• _What you will do_:
- 1) In the article below about the former coal-fired plant, how large is the site that includes the Crawford plant?
- 2) In the article below about the former coal-fired plant, explain why Kimberly Wasserman objects to replacing the plant with a logistics and distribution center.
- 3) From the article below about the former coal-fired plant, list every concern Kimberly Wasserman raises about Hilco's planned distribution center.

• _Given passage_:
^^^^^^^^^^^^^^^^
Residents hold Emanuel's feet to the fire on future of former coal-fired plant
Six years ago, Mayor Rahm Emanuel brokered a deal with a corporate polluter to shut down coal-fired power plants in Pilsen and Little Village that had belched out lung-damaging pollution for decades.
Midwest Generation blinked in response to Emanuel's threat to put his political muscle behind a long-stalled "Clean Power Ordinance" that would have given the Crawford and Fisk power plants more time to either clean up or shut down.
On Thursday, community leaders who waged that 12-year battle - only to have Emanuel take a bow for it - returned to City Hall to demand a voice in the future of the 72-acre site that includes the Crawford plant, recently purchased by Northbrook-based Hilco Redevelopment Partners.
Kimberly Wasserman, executive director of the Little Village Environmental Justice Center, said she fears the fix is in for Hilco to proceed with its plan to demolish the plant and build a warehouse-style logistics and distribution center to process orders for items purchased online.
"These uses would bring with them a massive increase in dangerous toxic diesel pollution from trucks. Simply moving from one toxic air pollution source from burning coal to another toxic air pollution source of diesel means risking the health of our community once again," she said.
Pollution is only part of the problem. So is gentrification and the history of low wages and poor treatment of employees at distribution centers, Wasserman said.
^^^^^^^^^^^^^^^^
• _Data for review_:
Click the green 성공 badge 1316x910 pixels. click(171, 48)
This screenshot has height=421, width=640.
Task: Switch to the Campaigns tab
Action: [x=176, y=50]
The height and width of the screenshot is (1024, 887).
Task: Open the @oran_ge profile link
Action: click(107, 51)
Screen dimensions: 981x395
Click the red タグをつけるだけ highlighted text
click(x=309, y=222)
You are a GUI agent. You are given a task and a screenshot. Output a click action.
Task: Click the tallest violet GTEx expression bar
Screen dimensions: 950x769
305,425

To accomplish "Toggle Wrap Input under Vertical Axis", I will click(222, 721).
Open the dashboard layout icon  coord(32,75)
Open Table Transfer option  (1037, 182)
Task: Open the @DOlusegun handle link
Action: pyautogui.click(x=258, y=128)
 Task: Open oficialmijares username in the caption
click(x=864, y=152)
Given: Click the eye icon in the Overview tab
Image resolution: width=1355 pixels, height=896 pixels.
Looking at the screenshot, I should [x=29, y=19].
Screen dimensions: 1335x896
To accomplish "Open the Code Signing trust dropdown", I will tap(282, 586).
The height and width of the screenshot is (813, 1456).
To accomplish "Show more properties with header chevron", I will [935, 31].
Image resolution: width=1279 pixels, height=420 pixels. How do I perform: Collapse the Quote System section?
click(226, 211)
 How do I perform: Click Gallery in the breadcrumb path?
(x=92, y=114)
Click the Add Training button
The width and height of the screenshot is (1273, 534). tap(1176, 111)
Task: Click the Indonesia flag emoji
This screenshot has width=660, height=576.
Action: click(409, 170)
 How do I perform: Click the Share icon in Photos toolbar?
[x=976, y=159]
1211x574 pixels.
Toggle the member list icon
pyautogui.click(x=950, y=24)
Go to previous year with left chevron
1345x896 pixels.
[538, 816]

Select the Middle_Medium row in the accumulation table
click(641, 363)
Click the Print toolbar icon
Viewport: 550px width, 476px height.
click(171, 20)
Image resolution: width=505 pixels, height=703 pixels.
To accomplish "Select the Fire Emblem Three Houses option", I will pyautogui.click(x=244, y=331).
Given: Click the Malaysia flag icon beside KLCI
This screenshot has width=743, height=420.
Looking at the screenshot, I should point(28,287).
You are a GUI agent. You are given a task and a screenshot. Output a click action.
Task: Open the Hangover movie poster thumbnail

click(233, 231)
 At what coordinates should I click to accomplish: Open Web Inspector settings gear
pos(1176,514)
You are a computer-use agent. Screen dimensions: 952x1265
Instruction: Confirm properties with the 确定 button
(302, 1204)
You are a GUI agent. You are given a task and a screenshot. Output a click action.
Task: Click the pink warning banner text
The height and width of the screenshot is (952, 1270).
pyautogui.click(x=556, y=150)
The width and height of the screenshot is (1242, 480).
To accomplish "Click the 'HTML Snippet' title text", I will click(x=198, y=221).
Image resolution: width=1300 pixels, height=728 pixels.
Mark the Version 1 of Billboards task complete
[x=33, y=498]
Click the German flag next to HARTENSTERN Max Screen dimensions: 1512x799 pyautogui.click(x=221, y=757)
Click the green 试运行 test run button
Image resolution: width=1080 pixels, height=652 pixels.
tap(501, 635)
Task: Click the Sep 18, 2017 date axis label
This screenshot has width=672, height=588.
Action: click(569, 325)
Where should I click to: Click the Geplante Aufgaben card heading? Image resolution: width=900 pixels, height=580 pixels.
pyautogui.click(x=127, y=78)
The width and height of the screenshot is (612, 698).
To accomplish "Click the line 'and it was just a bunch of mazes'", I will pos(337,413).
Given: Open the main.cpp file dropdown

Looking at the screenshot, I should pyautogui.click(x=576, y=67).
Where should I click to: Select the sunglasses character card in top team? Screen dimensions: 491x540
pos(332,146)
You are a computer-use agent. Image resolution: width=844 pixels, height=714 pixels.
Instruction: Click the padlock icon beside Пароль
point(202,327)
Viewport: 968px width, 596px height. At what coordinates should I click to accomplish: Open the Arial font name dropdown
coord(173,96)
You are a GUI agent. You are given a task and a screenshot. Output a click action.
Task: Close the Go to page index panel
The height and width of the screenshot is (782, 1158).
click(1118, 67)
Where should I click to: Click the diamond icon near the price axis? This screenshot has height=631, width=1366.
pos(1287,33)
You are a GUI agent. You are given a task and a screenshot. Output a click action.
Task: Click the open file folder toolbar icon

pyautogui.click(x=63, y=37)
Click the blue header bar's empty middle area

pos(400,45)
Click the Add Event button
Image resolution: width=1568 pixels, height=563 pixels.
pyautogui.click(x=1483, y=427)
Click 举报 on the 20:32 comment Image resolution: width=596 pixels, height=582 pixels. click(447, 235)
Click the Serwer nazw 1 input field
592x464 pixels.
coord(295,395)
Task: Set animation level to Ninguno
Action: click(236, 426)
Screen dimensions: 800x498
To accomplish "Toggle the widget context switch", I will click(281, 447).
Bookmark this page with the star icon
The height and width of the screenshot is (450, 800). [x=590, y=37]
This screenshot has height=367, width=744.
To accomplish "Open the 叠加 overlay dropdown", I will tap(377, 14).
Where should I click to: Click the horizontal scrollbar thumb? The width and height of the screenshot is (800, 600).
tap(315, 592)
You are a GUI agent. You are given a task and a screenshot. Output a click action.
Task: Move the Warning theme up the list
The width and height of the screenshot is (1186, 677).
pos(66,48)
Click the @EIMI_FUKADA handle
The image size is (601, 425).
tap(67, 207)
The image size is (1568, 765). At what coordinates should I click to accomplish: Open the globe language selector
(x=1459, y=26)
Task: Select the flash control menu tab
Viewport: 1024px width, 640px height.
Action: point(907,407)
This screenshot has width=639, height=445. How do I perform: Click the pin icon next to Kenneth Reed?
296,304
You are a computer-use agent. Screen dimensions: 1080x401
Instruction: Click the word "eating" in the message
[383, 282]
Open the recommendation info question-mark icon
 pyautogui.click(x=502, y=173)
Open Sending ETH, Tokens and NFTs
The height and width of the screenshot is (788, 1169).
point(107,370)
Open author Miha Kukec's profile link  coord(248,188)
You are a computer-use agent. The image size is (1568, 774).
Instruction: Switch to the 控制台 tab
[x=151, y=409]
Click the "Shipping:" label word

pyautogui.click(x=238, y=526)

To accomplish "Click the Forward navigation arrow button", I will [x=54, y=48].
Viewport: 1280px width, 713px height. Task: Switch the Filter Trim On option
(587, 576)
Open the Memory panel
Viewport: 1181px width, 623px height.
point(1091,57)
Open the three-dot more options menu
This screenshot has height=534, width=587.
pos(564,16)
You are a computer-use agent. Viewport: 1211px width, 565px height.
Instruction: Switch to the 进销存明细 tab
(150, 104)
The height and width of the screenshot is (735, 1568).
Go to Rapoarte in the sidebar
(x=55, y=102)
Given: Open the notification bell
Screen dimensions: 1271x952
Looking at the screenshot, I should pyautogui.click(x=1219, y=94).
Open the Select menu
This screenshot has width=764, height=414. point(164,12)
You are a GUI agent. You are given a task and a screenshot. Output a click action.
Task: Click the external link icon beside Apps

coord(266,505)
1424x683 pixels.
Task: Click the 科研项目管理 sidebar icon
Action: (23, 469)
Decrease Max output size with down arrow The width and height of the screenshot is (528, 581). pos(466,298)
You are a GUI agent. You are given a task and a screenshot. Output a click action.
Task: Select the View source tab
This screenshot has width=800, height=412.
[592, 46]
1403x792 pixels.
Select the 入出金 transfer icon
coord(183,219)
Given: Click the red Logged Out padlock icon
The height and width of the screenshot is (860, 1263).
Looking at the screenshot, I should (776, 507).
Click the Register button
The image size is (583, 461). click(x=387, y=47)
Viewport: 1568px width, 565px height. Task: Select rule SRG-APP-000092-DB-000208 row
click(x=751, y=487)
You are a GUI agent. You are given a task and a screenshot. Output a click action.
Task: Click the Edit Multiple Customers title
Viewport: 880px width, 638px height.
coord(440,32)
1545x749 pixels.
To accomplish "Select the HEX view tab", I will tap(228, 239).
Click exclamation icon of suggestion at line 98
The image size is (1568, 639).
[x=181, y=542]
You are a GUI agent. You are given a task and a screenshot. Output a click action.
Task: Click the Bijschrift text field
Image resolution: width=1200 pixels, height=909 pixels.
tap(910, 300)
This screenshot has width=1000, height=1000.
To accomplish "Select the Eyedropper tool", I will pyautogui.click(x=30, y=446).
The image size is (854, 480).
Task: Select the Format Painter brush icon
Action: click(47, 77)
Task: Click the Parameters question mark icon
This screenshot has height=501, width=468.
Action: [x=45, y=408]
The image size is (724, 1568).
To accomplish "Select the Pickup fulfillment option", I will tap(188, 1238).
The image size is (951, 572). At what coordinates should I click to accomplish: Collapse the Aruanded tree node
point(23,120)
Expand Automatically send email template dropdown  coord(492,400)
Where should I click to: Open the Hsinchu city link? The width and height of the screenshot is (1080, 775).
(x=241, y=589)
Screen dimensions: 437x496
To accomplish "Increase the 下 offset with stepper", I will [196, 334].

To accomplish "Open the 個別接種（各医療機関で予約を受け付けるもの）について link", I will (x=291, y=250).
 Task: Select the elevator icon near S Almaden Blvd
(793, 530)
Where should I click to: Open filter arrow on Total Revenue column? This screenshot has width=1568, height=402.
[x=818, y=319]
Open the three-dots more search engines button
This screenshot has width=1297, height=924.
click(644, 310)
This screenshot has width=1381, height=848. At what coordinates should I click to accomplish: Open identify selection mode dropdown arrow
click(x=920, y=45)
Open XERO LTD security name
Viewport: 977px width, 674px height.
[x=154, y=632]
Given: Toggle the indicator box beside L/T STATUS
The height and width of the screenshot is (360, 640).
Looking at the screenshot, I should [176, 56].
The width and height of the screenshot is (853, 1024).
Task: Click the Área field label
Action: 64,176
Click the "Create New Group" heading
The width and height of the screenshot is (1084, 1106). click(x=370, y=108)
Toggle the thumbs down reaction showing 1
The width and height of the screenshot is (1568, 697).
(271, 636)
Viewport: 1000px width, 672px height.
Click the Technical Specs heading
^^^^^^^^^^^^^^^^
• _Responses_:
- 1) 72 acres.

- 2) She says such uses would bring a massive increase in toxic diesel pollution from trucks, trading one toxic air pollution source for another and again risking the community's health. She also cites gentrification and the history of low wages and poor treatment of employees at distribution centers.

- 3)
- Toxic diesel pollution from trucks
- Gentrification
- The history of low wages at distribution centers
- The history of poor treatment of employees at distribution centers